A violent earthquake of magnitude 8.7 struck northeast India in 1897. Destruction was massive all over northeast India and 6,000 people lost their lives.
The Assam earthquake of June 12, 1897 was a violent 8.7 in magnitude and reduced to rubble all buildings within an area equal in size to several New England states. Reports from north, south, and west of India all told of the earthquake having been felt in these places. Dacca, south of Assam, and now the capital of Bangladesh, experienced the largest number of deaths. In all, 6,000 people lost their lives and fifty miles of railway track were completely destroyed.
In Darjeeling in the far northwest of Assam, the tea industry was destroyed, including both buildings and crops. The eastern Bengal railway line was closed down due to several bridges having collapsed. The weather added additional hardship. Temperatures were 120 degrees in the shade and rain was heavy as the monsoon was just beginning. Cherrapunji, the world’s wettest place, is in Assam. It has an average of 450 inches of rain every year and in some years it is much more.

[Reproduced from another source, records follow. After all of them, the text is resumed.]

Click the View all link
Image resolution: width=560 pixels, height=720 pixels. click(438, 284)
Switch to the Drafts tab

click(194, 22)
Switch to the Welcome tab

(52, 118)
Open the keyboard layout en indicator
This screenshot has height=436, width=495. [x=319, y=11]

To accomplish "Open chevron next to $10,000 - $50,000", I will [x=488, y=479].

A lady living in a tea garden in Assam wrote to her friends in Britain a day after the disaster. The letter arrived several weeks later and gives a good picture of the devastation caused by the quake and also of the limited resources available at that time for coping with disasters. This lady was sitting in bed when the earthquake struck. She had been ill and was quite unable to get out of her house. The thunderous noise of the quake from below coupled with a general shaking of everything made her crawl toward the door where her native servant met her to take her free of falling objects. In her letter she told of the impossibility of standing. Her servant somehow managed to get her away from the building before it, along with everything else around, collapsed.
The earthquake was described as the worst she had ever experienced or even heard about. It was raining hard as the monsoon rains had just arrived and those buildings that were still standing were swaying backwards and forwards like a ship in a bad storm. The ground too was moving in waves like those of the sea. All communications with other places had been severed; that is, there was no telegraphic link, the only direct method of communication available in 1897, so this person had no knowledge of conditions in other places. Her concluding observations included masses of debris everywhere, deep holes in roads, and an ongoing series of earth tremors, aftershocks, which lasted for the rest of the day.

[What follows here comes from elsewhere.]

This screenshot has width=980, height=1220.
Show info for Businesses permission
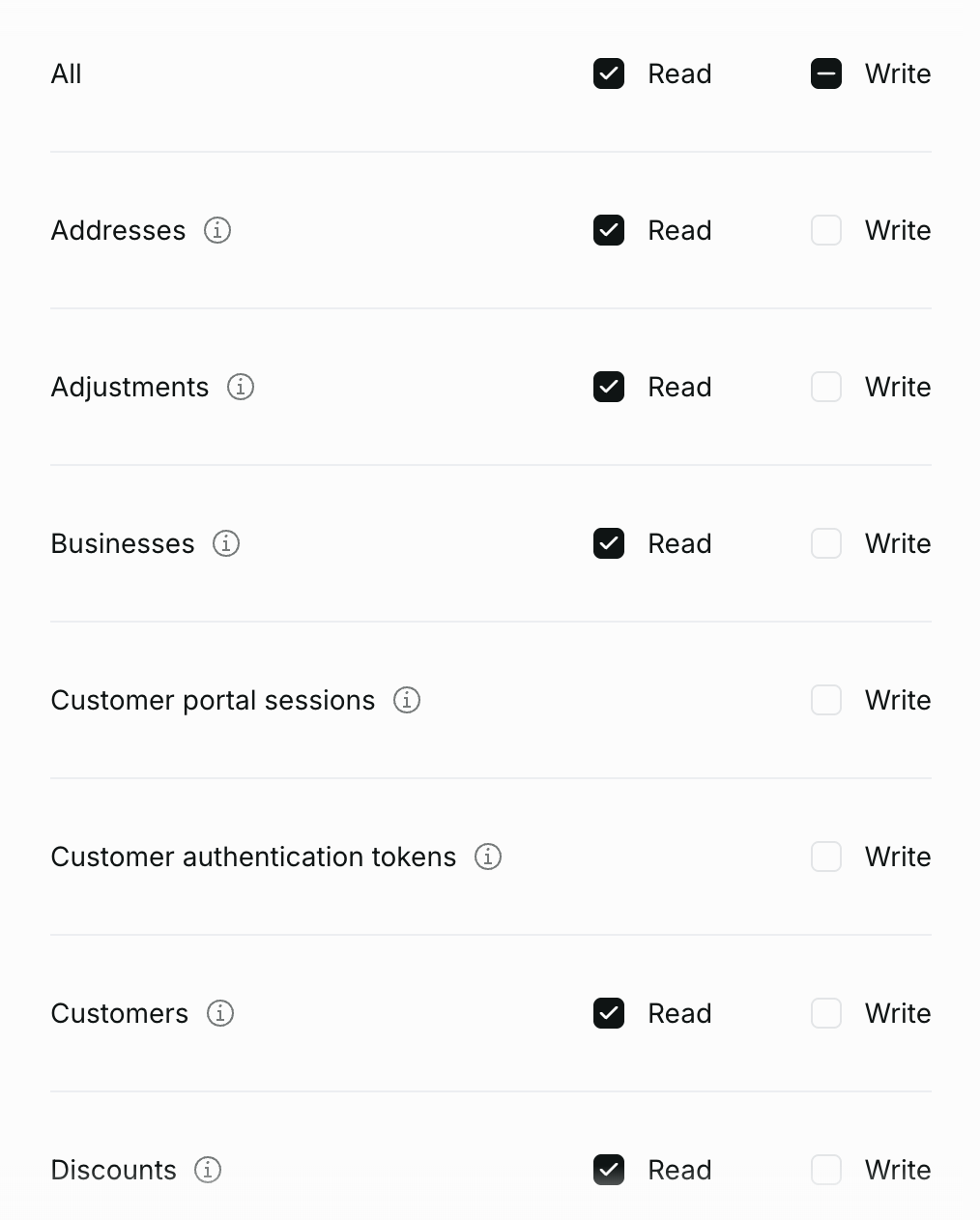point(226,543)
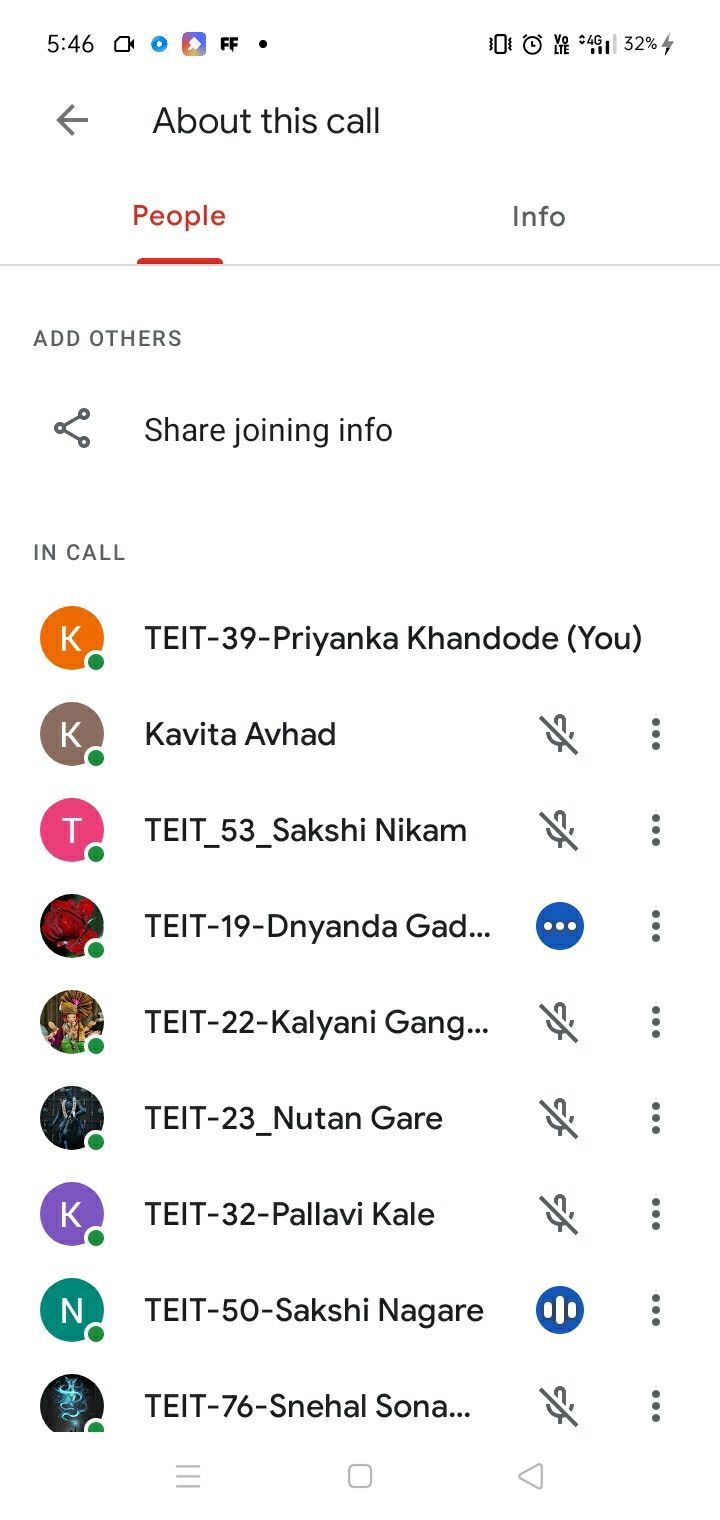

Assam is a plateau, often referred to as the Shillong Plateau, Shillong being the capital city for the region. It is set in the midst of a mountainous area where elevations range from sea level to that of Mount Everest, but the Shillong Plateau is less than five hundred feet above sea level. It is well watered by the monsoon rains and its soils are rich, the gift of the Brahmaputra River, India’s biggest in the eastern part of the country. The plateau rises in the Himalayas and flows through Assam at a point where it is still a thousand miles from the sea. Assam, or the Shillong Plateau, lies between several countries—China on its north, Nepal on its west, Myanmar on its east, and Bangladesh on its south.

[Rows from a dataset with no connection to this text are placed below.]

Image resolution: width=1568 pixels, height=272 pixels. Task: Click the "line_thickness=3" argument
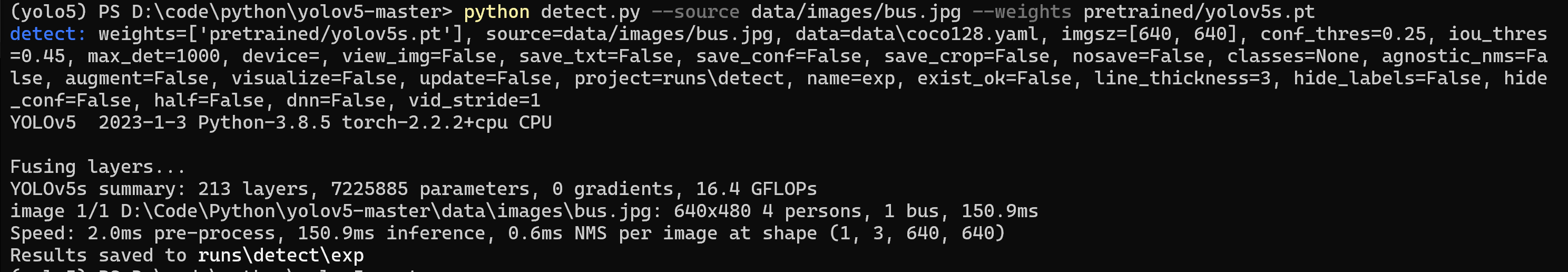(1182, 79)
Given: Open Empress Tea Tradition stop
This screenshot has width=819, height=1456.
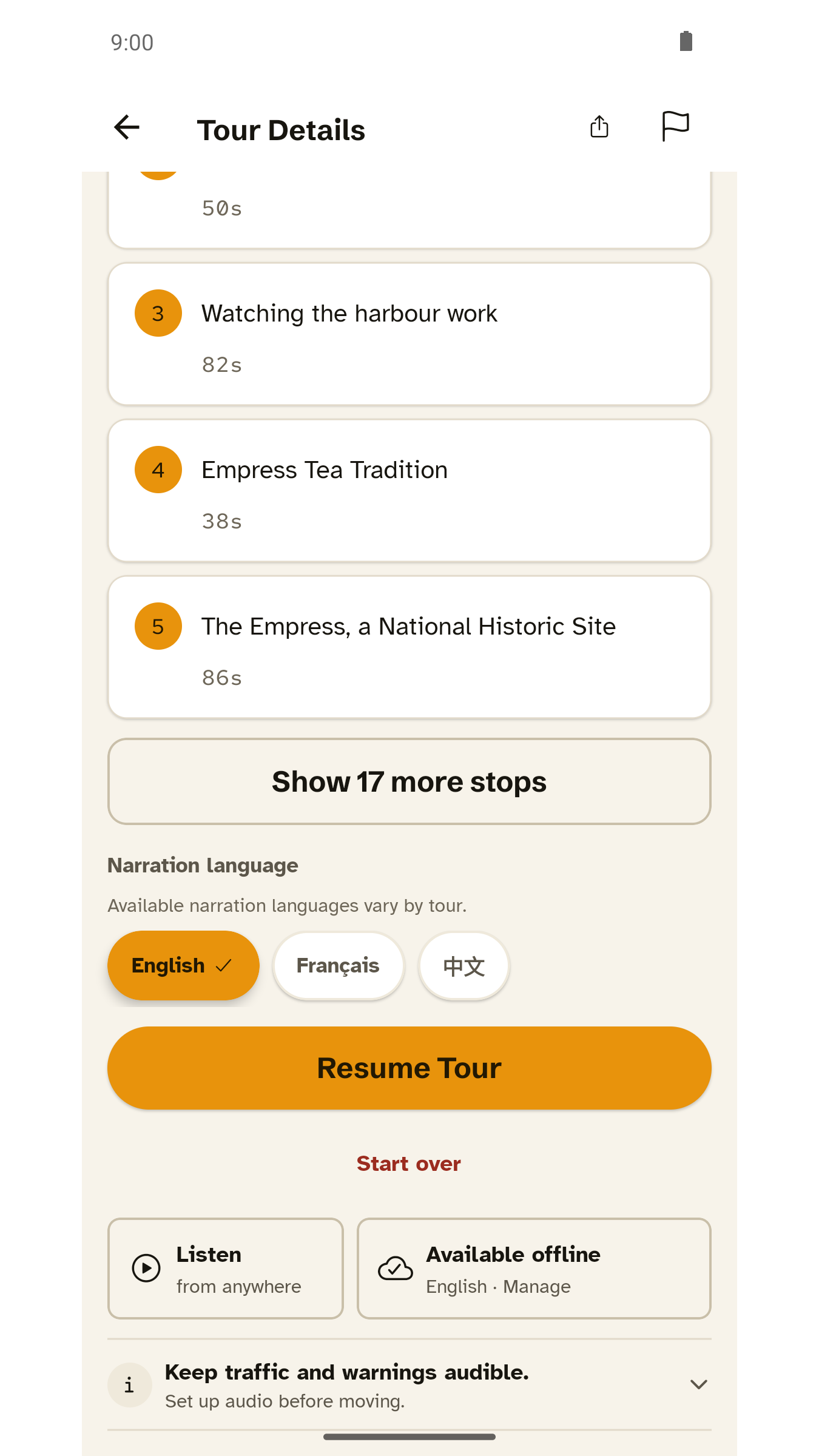Looking at the screenshot, I should point(410,490).
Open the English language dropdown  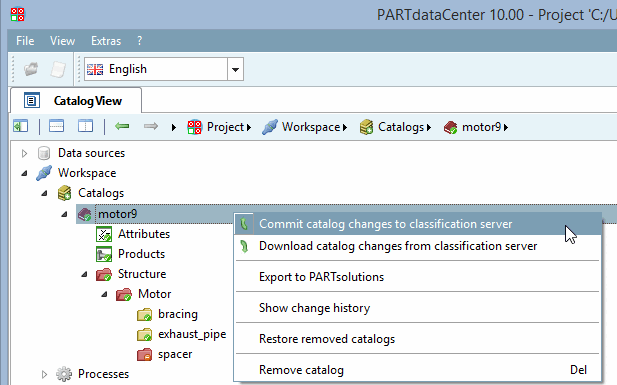click(235, 69)
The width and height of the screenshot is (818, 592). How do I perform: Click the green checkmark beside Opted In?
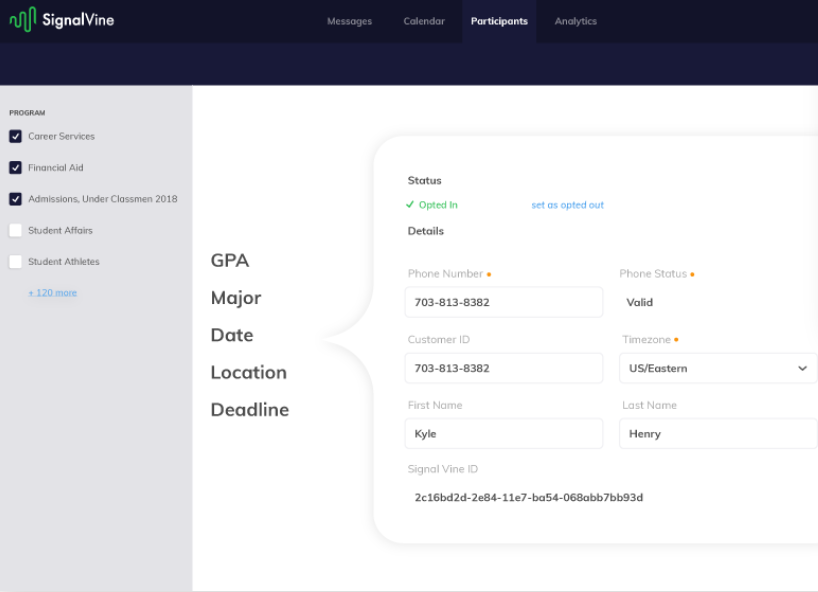tap(412, 204)
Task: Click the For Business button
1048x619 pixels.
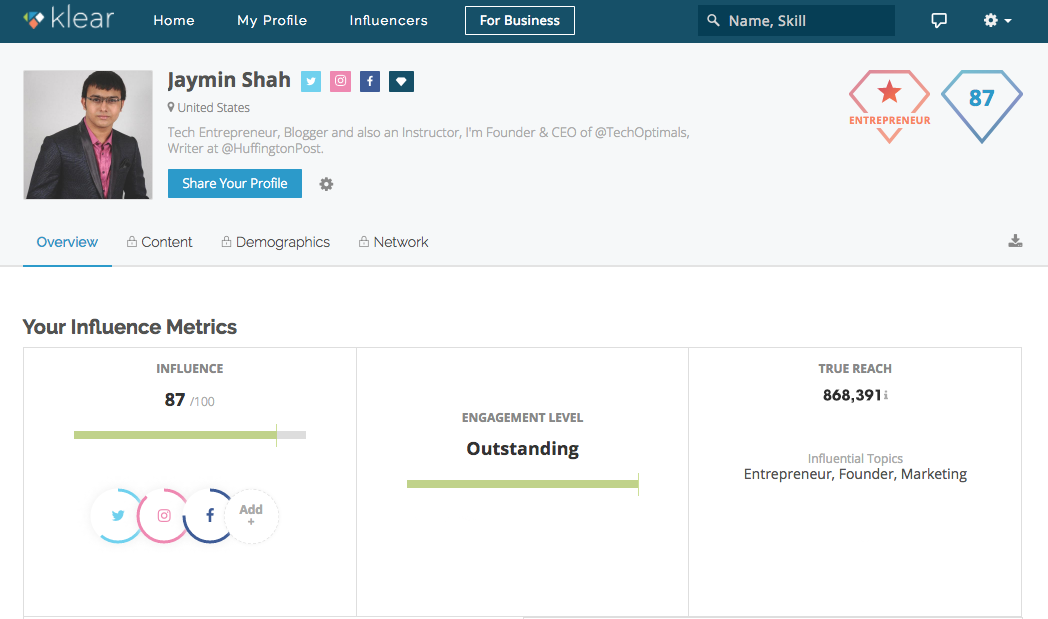Action: (x=519, y=21)
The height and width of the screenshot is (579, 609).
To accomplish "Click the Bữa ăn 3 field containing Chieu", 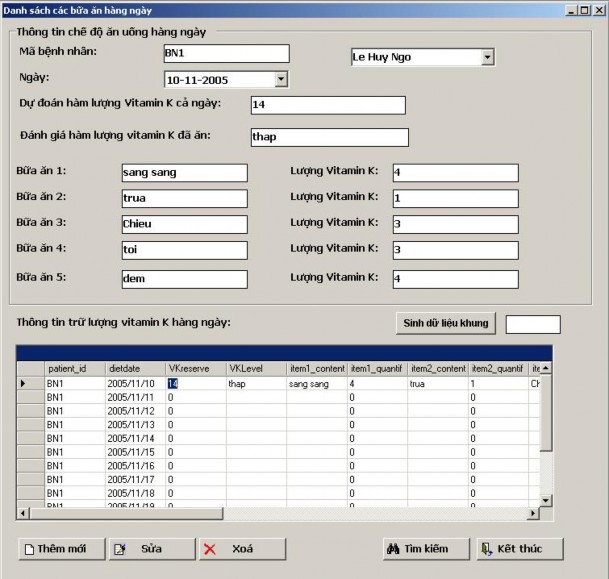I will point(183,224).
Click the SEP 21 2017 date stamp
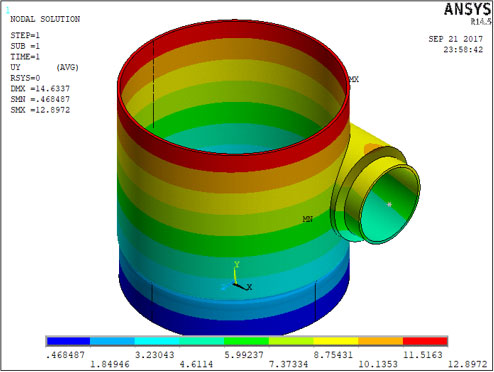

It is no surprise that Britain, as the colonial ruler of the time, was particularly interested in this part of India. Its low elevation, warm climate, and good soils made it an ideal agricultural region, able to produce large quantities of rice, the staple food of the native people and the product whose surplus could be sold to secure a profit for Britain. Tea plantations were developed there to meet the British demand for this drink and Darjeeling, in the northwest of Assam, became for a time the tea capital of the world.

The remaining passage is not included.